Departmental Honors in History
The Department of History has an honors program which a student may enter with the recommendation of his or her departmental advisor. To complete the program, a student must take 9 hours in honors courses: History 492 (Senior Seminar), History 493 (Research) and History 494 (Thesis Preparation). History Honors students may offer this program in lieu of one of the required fields in history, and will work with a faculty advisor to research and write a senior thesis.
To be eligible for the honors program, a student must be a history major and have an overall GPA of 3.00 or better. (In some instances, exceptions to the rules for GPA may be made by the Departmental Honors Advisor, after consultation with the person who has agreed to serve as the student's advisor.) Students who are interested in the History Honors Program need to do two initial tasks. First, they must find a professor to chair their thesis committee. Second, they must submit an application form to the Departmental Honors Advisor and secure the approval of the advisor. Students who are not history major may also participate in the program with special approval of the Honors Advisor. Honors candidates who are not history majors must fulfill the same departmental course requirements as those students who are history majors.
All honors candidates are expected to complete a minimum of four lower division courses (101 & 102, 161 & 162, 251 & 252, or 281 & 282) and eight upper division (300 & 400) courses. Honors candidates must complete a minimum of two upper division courses each in two of the following categories: European, American, Hispanic-American, or Asian history. Each honors candidate is also expected to take History 491 (or substitute History 470 or a readings course in the philosophy of history for 491), 492, 493, 494.
The Honors Sequence: 492, 493, 494
History 492 is the honors colloquium. This course is usually taken in the spring semester of the student's junior year. Teachers and topics vary from year to year. This course is intended to introduce the student to the problems encountered by historians in their research and writing and the techniques they use to organize and analyze the material available to them.
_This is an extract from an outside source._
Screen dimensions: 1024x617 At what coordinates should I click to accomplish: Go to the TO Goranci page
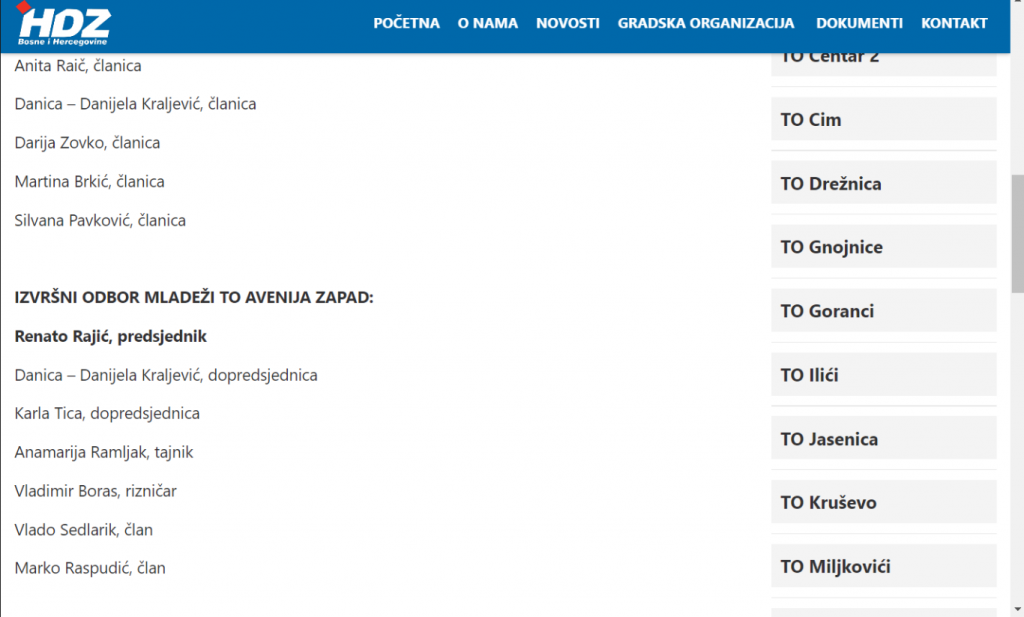tap(827, 311)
History 492 also provides the student an opportunity to meet and share ideas with his/her peers in the honors program. When the honors colloquium is not offered, the student may enroll as an undergraduate honors member of a graduate seminar.
History 493 is a reading and research course usually taken in the fall semester of the senior year. Before enrolling in this course, the student needs to select one member from the department to serve as his/her thesis advisor. The student must consult with the faculty member chosen in order to insure that that person will be available to supervise work on the thesis during both the semesters of the student's senior year. History 493 is designed to give the student an opportunity to pursue a program of directed readings and research in preparation for writing the honors thesis.
History 494 is ordinarily taken during the spring semester of the student's senior year. Building upon the work of the previous semester (History 493), the honors candidate should complete the necessary research and write the honors thesis in close consultation with the thesis advisor during this semester.
Grading of the Thesis
Each honors thesis will be read and graded by the thesis advisor and a second reader chosen by the Department. The thesis grade will be the average of the two grades assigned by the readers.
The Award of Honors
The final decision on the honors to be awarded a candidate is by vote of the candidate's thesis advisor, the second thesis reader, and the Department Honors Advisor. Although the award of honors need not be based strictly on a numerical score, Departmental members will generally be guided by the following considerations when they vote on the honors to be awarded a candidate:
3.86-4.00 Summa Cum Laude
3.66-3.85 Magna Cum Laude
3.50-3.65 Cum Laude
If the student fulfilled all course requirements for the honors program, but fails to make a grade of B or higher on the senior thesis or fails to meet the GPA requirements for honors candidates at the time of graduation, the student may still graduate, albeit without honors. In cases of this sort, if the student satisfies all other requirements of the history major, the honors sequence (492, 493, and 494) may be counted as a third field in order to satisfy the distribution requirements of the major.